## AIM OF THE EXERCISE
Leave out the pictures and print the records below exactly.

## INPUT RECORDS
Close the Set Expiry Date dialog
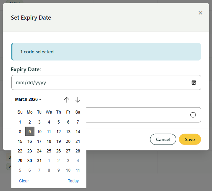 point(200,13)
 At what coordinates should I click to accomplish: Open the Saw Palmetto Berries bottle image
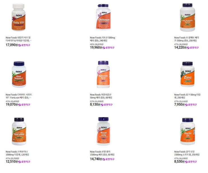pyautogui.click(x=188, y=17)
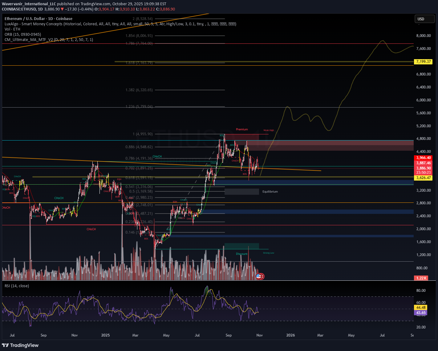Click the red 1.22K volume label
This screenshot has height=351, width=438.
421,278
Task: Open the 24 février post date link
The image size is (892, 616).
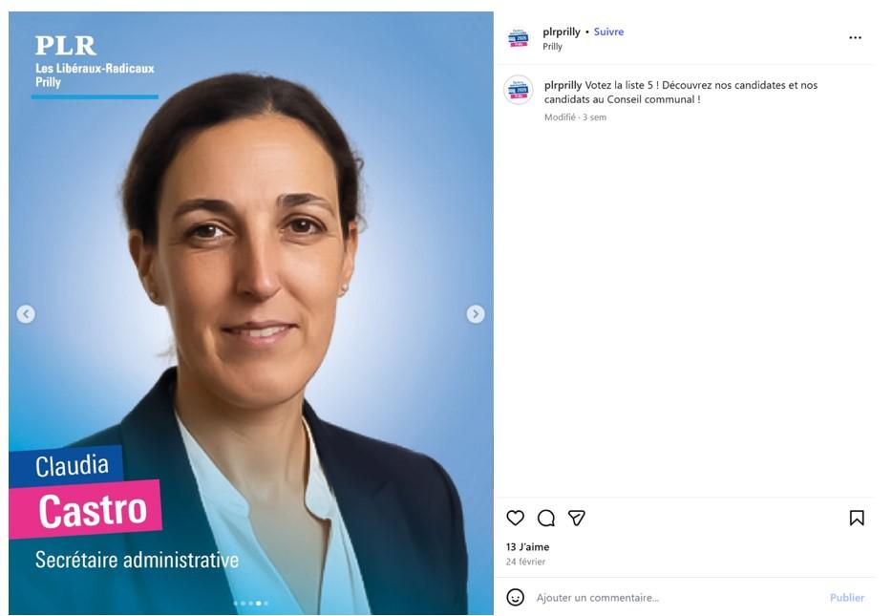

## YOUR RESPONSE
Close the Set Expiry Date dialog
 point(200,13)
 At what coordinates should I click to accomplish: Open the Saw Palmetto Berries bottle image
pyautogui.click(x=188, y=17)
Click the red 1.22K volume label
This screenshot has height=351, width=438.
421,278
Task: Open the 24 février post date link
The image size is (892, 616).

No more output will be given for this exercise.